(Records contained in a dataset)
##############################

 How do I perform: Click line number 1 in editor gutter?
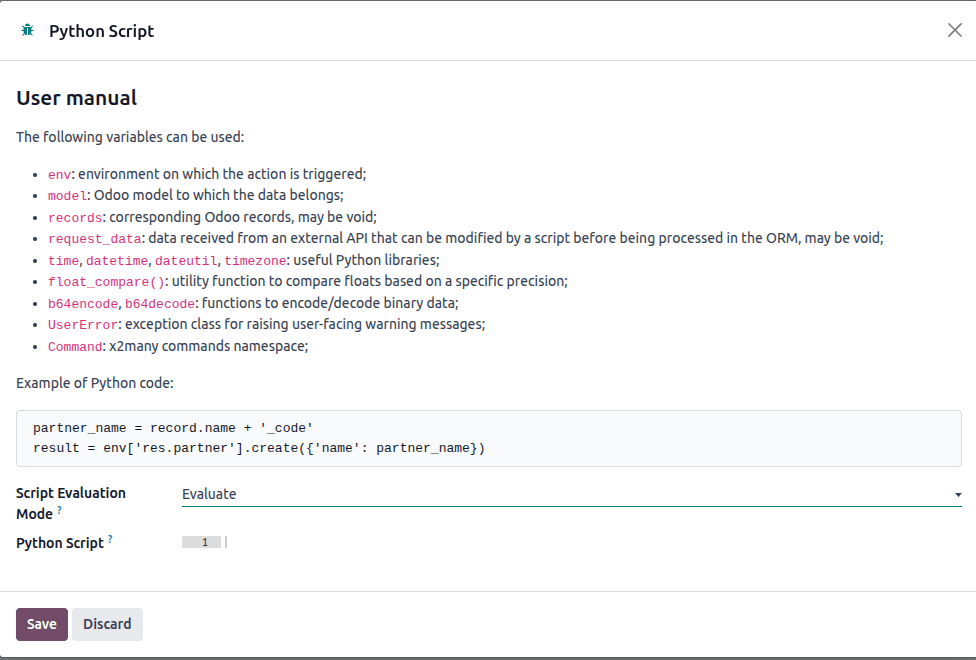coord(204,542)
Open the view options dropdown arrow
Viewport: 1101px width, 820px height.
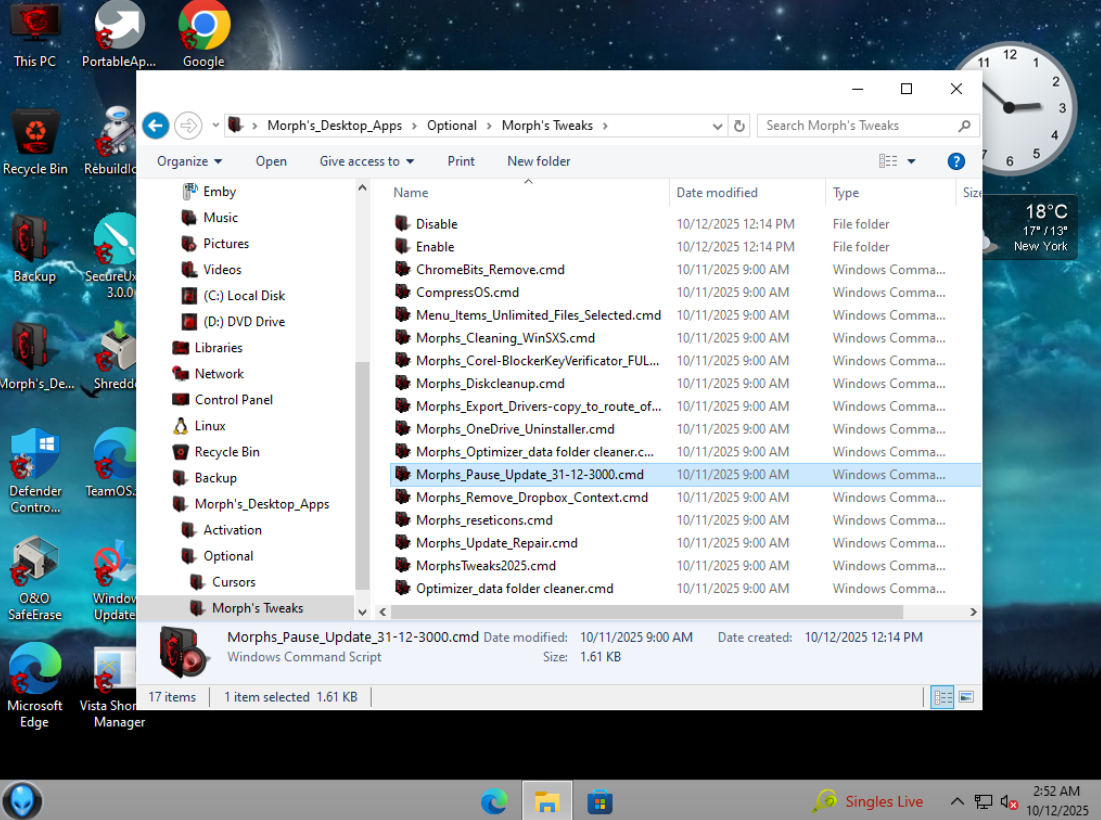(911, 161)
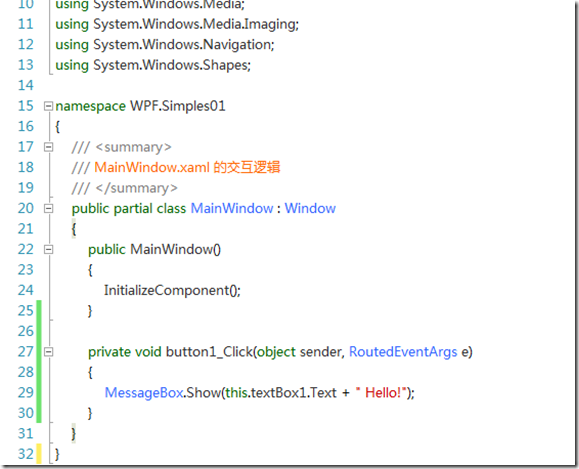Screen dimensions: 579x469
Task: Collapse the MainWindow constructor outline
Action: click(48, 250)
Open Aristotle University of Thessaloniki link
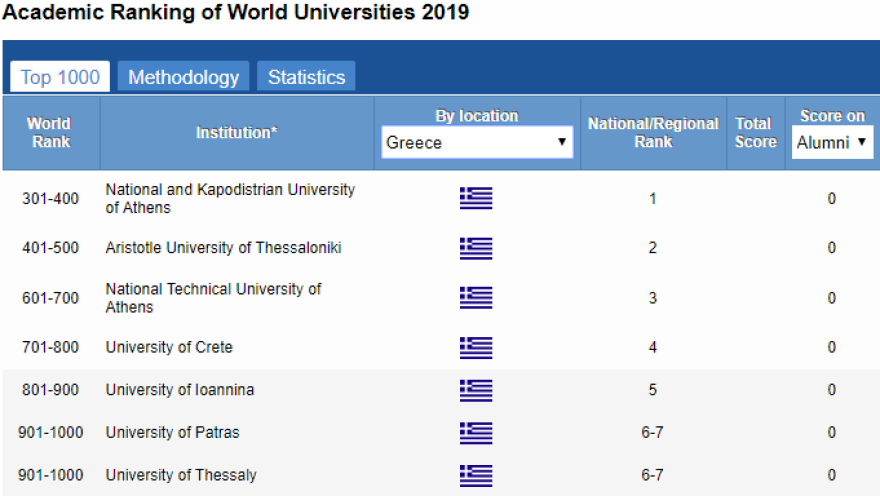880x496 pixels. pyautogui.click(x=223, y=248)
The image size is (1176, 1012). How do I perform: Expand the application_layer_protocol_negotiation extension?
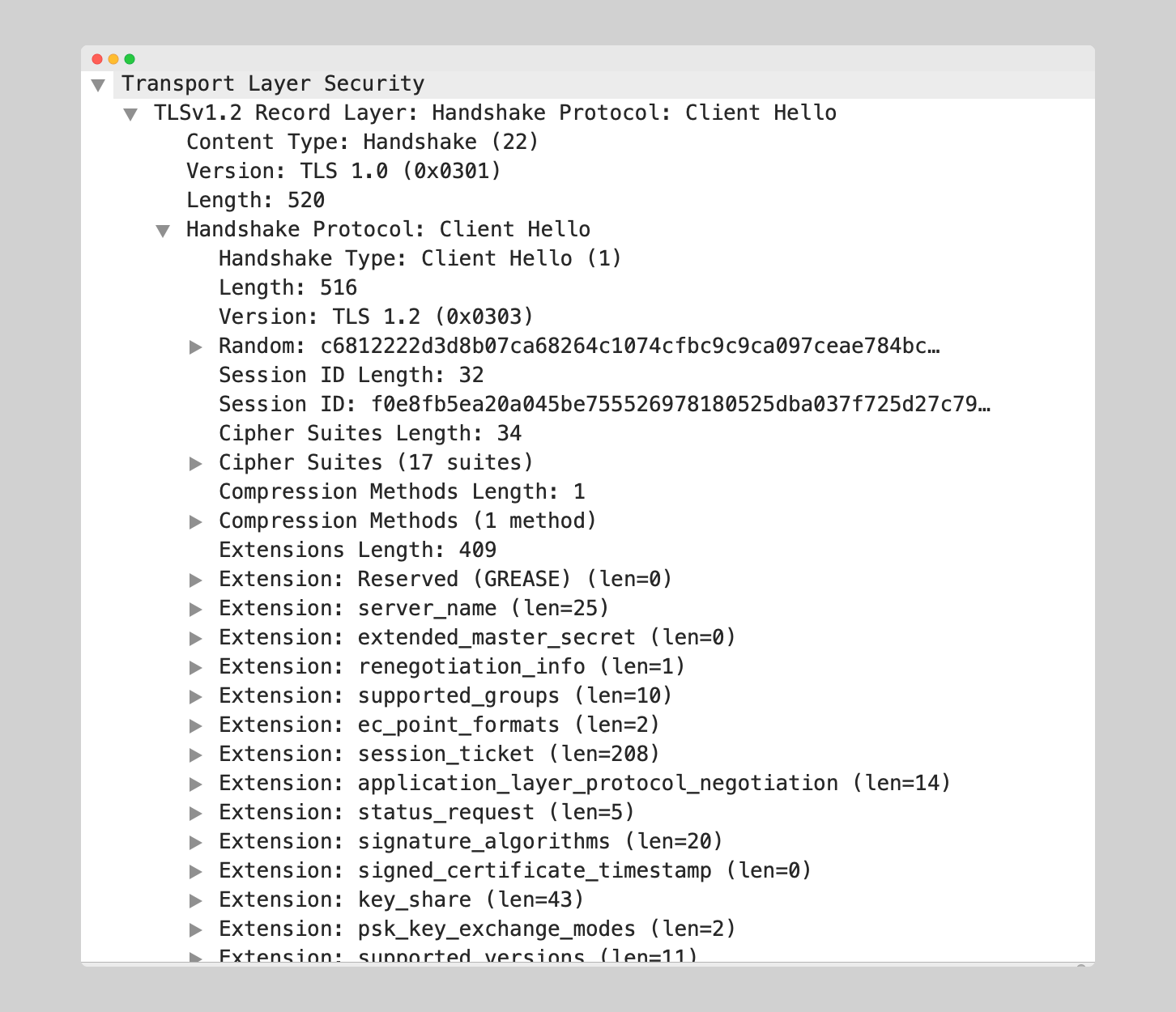[x=197, y=784]
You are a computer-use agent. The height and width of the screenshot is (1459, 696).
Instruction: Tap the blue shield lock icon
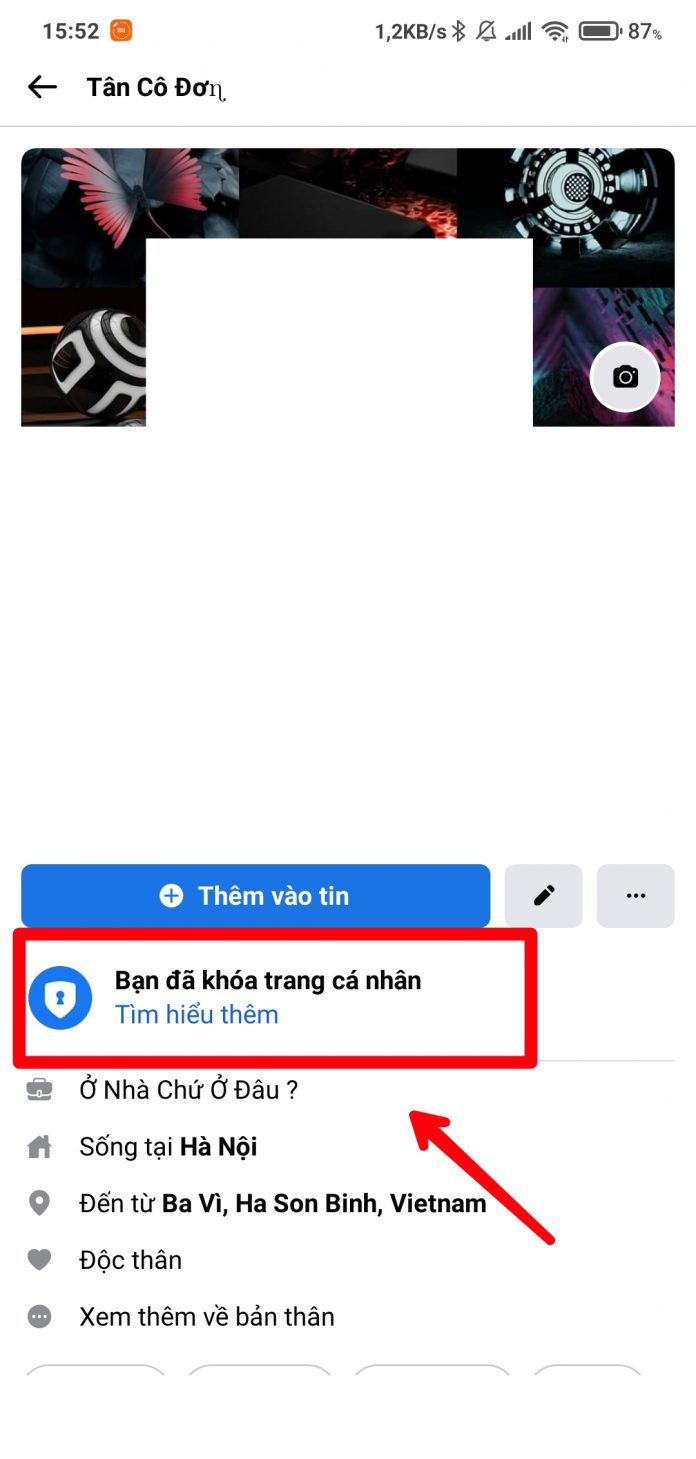tap(60, 997)
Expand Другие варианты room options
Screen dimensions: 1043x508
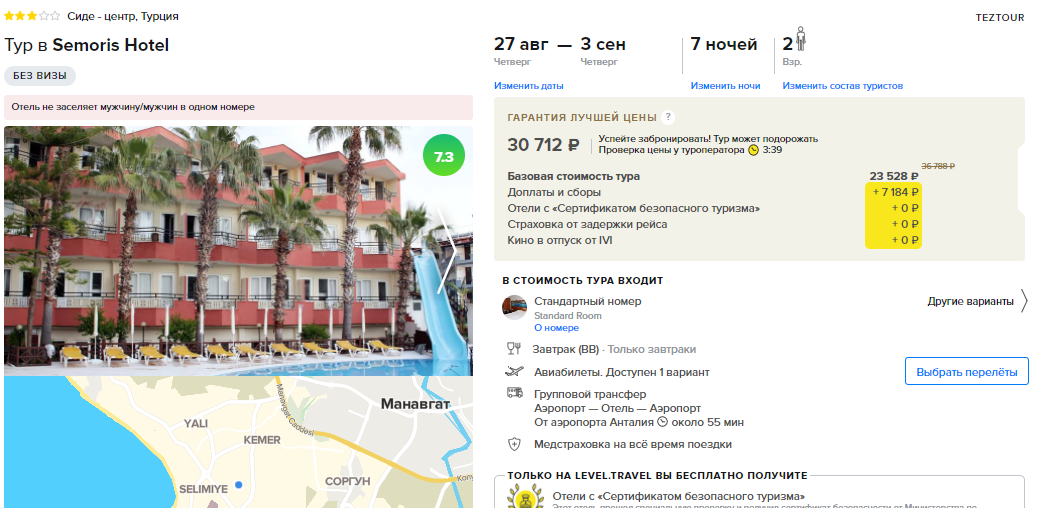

##############################

## EXERCISE DESCRIPTION
Scan the lines above for the word "options", then copy each line that has it.

## ANSWER TO THIS PROBLEM
Open the view options dropdown arrow
Expand Другие варианты room options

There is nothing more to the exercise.